====== Records for the exercise

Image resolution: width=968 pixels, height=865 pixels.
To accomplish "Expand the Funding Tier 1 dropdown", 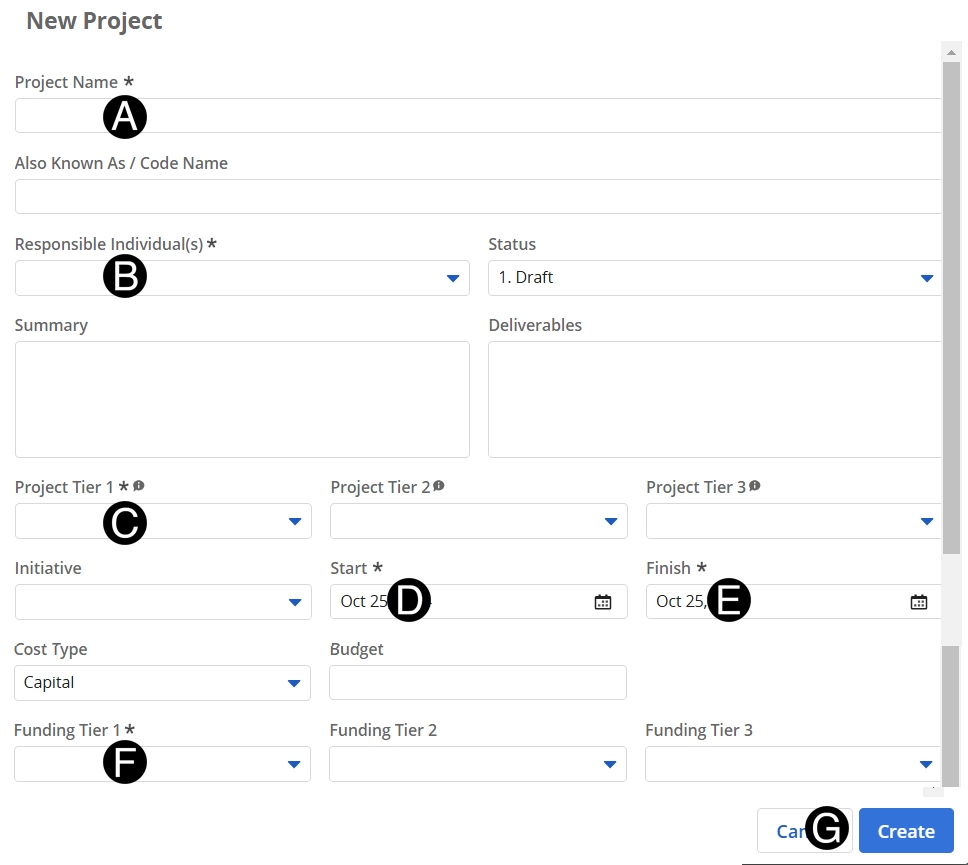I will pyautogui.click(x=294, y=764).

============
====== Records for the exercise

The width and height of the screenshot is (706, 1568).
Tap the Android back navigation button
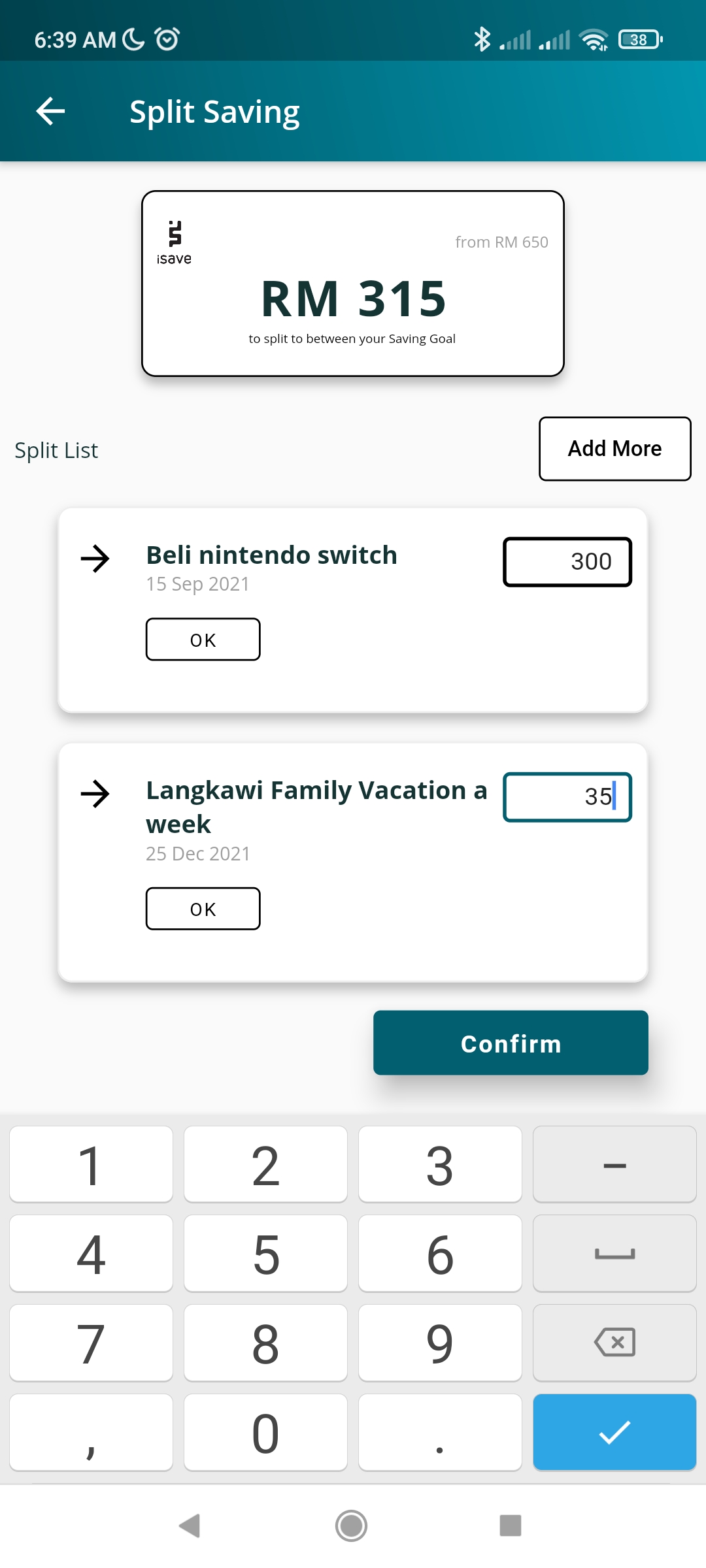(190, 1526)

============

## Exercise instructions
Determine how many lines of the data contain the word "height", and reply with that number only.

## Reply
2